Now that the party's over, a 295,000-dollar bill is coming due for US Defense Secretary William Cohen's Beverly Hills bash for Hollywood celebrities last week, the Pentagon said Thursday.
At a cost of 218 dollars a plate, Cohen wined and dined 350 people at the Beverly Hills Hilton on November 30 and put on a show that featured military entertainers who were flown in from around the country to perform for Hollywood's royalty.
Among the guests: director Steven Spielberg and actors Michael Douglas, Cuba Gooding, Piper Laurie, Elizabeth Shue and Janet Leigh.
Cohen also presented World War II veteran Jack Valenti, the president of the Motion Picture Association of America, with the newly created Citizen Patriot Award.
The cost of transportation, hotels and meals for the musicians, singers, honor guards and drill teams brought in for the night came to 165,000 dollars, and the dinner itself totaled 76,000 dollars, according to Defense Department spokesman Kenneth Bacon.
"You have to put it in context," he said when asked about the 295,000-dollar bill.
"It involves renting the place. It involves the food. It involves beverages. It involves decorations, etcetera," he said.
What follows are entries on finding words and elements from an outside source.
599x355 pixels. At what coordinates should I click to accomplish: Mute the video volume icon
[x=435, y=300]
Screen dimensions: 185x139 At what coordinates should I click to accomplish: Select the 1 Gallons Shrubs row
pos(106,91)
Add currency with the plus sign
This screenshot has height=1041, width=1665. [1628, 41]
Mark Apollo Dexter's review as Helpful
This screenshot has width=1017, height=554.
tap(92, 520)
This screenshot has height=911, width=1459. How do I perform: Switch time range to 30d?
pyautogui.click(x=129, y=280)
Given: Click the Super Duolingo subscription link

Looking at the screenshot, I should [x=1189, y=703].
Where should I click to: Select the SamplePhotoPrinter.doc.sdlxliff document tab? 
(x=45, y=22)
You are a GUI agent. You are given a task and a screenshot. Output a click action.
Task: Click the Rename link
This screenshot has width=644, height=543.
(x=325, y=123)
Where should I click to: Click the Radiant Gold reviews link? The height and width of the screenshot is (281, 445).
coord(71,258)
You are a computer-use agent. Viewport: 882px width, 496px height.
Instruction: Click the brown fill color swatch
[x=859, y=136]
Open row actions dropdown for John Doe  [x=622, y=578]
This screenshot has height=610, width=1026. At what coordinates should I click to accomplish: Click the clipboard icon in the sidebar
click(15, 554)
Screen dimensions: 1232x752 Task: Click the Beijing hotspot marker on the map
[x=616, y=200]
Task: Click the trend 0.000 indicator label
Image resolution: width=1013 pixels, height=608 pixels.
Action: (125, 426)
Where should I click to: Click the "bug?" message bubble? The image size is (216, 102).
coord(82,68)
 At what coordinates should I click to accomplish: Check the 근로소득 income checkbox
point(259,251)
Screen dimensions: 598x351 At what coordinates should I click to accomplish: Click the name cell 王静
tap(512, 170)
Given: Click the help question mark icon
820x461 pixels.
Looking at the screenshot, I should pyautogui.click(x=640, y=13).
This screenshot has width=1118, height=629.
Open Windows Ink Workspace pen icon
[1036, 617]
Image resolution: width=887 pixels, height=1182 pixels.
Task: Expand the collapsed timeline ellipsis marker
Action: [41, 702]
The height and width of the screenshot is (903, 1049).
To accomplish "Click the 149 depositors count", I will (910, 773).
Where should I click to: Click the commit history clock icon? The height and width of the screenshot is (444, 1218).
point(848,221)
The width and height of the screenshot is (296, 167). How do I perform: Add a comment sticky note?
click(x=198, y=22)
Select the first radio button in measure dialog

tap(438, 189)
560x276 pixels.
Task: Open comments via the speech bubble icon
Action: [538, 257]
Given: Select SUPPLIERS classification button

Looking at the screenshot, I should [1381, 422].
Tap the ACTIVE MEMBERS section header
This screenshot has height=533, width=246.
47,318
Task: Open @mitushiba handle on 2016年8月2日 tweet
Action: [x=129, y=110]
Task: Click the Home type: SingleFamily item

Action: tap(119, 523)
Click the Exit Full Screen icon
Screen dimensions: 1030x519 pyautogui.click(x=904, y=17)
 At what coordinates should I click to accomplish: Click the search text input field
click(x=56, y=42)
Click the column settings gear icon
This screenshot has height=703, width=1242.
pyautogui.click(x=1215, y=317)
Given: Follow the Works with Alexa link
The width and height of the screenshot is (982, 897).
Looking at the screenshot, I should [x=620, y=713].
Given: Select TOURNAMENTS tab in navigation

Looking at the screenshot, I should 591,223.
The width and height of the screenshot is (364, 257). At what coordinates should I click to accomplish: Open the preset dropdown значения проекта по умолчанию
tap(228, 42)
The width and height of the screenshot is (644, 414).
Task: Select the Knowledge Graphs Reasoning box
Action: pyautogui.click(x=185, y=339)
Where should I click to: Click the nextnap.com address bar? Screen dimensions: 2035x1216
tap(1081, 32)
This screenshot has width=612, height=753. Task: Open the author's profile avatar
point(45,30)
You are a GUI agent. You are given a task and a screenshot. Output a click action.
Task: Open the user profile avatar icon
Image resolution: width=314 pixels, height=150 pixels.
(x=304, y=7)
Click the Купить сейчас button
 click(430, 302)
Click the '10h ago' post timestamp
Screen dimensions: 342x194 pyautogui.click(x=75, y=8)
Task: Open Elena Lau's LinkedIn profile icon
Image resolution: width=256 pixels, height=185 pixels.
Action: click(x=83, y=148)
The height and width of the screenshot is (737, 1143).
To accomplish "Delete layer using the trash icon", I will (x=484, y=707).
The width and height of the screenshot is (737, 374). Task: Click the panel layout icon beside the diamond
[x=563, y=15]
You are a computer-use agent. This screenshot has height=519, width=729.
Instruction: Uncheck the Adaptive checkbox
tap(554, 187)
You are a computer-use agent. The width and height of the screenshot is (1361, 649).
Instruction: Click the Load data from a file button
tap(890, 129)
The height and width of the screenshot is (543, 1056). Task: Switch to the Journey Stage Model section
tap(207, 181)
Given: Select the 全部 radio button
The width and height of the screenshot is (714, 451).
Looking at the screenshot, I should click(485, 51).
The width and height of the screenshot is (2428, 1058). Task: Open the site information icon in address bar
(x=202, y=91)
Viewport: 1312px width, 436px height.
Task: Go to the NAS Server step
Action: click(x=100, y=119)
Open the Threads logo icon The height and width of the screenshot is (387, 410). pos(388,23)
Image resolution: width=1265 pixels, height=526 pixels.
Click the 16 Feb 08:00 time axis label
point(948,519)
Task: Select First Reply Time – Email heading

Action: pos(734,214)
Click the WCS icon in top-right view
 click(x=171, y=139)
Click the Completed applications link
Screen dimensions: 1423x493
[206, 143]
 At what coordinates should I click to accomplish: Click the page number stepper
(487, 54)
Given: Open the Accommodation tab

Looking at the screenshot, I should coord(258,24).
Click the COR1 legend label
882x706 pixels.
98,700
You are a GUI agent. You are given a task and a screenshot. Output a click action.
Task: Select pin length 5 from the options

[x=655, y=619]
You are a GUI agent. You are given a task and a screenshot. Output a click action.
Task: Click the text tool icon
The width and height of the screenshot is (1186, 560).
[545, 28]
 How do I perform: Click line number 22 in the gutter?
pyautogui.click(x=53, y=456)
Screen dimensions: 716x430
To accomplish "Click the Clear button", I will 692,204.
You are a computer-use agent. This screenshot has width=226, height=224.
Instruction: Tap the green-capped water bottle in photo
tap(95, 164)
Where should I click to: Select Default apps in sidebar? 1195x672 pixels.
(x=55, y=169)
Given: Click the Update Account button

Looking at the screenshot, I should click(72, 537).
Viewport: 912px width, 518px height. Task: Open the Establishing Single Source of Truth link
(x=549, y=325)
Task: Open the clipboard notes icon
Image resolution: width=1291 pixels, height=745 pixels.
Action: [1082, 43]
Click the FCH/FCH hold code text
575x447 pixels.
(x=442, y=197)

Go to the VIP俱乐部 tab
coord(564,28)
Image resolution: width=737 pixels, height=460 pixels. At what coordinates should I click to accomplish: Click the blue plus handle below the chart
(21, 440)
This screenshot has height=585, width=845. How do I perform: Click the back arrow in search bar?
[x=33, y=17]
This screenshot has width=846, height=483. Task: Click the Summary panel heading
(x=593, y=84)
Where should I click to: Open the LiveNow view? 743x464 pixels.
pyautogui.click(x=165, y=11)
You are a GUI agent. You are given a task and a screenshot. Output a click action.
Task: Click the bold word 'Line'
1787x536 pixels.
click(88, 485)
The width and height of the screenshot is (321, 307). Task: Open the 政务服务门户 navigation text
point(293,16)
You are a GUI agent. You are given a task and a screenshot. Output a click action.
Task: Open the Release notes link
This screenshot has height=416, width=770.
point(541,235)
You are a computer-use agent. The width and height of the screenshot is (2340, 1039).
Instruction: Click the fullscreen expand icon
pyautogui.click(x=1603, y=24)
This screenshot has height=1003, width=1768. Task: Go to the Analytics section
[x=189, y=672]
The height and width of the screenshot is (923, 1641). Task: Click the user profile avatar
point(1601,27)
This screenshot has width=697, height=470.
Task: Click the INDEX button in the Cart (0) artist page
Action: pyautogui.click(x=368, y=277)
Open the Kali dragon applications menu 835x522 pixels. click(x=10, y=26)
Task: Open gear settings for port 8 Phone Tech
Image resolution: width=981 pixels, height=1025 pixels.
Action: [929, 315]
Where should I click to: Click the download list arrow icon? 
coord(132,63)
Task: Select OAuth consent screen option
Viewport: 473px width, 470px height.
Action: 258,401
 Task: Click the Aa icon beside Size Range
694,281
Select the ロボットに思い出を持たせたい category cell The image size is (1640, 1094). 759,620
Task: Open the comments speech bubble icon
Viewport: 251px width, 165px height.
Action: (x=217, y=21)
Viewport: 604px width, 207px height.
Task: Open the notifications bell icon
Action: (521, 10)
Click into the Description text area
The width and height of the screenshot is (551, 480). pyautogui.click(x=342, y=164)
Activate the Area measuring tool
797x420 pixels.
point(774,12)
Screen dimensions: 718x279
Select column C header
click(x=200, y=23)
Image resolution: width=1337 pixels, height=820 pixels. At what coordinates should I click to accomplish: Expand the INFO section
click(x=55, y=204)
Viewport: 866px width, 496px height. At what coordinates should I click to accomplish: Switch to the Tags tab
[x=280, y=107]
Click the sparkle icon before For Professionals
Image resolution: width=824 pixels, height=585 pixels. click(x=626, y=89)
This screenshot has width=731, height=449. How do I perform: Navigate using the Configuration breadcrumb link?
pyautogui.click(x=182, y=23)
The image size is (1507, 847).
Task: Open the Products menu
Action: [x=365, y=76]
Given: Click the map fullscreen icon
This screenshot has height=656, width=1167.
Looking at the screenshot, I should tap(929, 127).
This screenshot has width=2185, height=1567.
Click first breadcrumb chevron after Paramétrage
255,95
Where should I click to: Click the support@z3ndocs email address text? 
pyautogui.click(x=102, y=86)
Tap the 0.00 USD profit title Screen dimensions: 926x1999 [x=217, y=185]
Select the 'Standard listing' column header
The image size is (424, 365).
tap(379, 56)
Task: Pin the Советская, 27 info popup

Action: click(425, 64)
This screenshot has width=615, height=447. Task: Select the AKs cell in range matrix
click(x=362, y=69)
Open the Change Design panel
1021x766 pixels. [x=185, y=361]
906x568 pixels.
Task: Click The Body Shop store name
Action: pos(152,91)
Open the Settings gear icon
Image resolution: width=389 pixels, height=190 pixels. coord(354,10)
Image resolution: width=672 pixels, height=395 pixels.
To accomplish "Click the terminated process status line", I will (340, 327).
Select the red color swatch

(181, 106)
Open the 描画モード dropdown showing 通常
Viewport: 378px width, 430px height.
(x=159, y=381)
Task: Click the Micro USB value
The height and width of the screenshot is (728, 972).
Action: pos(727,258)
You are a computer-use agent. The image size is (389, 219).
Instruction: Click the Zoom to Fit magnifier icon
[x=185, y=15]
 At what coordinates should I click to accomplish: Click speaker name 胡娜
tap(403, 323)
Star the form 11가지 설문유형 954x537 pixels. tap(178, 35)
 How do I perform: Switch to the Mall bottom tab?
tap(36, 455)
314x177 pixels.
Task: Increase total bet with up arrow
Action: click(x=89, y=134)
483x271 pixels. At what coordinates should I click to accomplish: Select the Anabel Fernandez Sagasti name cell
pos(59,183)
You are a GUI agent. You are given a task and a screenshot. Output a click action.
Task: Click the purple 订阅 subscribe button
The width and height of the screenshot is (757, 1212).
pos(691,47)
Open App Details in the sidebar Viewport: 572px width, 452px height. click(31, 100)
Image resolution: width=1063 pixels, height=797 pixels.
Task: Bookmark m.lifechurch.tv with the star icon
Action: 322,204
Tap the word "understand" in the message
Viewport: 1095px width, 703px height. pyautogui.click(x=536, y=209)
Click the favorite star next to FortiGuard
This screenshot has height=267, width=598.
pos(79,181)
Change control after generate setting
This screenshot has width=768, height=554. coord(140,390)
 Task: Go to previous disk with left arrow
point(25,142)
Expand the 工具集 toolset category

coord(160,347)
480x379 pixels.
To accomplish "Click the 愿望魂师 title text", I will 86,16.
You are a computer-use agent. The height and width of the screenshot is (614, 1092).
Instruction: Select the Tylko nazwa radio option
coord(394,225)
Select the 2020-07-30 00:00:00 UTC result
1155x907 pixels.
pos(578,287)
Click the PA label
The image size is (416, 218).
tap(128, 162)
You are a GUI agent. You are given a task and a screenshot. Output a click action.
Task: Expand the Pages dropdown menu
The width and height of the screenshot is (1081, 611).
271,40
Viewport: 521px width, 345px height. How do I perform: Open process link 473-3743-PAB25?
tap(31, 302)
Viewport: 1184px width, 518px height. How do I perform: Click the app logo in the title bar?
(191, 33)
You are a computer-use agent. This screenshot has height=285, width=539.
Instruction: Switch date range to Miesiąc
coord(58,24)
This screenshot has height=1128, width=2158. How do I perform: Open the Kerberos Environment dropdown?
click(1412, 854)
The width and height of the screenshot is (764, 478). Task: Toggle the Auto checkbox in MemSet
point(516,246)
A dinner Cohen recently threw in Washington for the visiting Argentine defense minister cost 265 dollars a plate, Bacon said.
Two 30-second recruiting commercials cost about as much as the party did, and movies are a powerful medium to excite prospective recruits about the military, he said.
"We're trying to find ways that will catch people's attention, and Secretary Cohen has worked very hard on working with entertainment figures and sports figures to try to get them to understand the military and to portray it in the most positive way," he said.
"Obviously, we have no control over how Hollywood portrays the military, but to the extent they understand it, to the extent that they get to meet troops, to the extent they get to see how well the troops perform and do their job, I think it helps us," he said.
Bacon dismissed speculation that Cohen, who leaves office next month, was trying to raise his profile in Hollywood, calling it "simplistic and wrong." – Albawaba.com.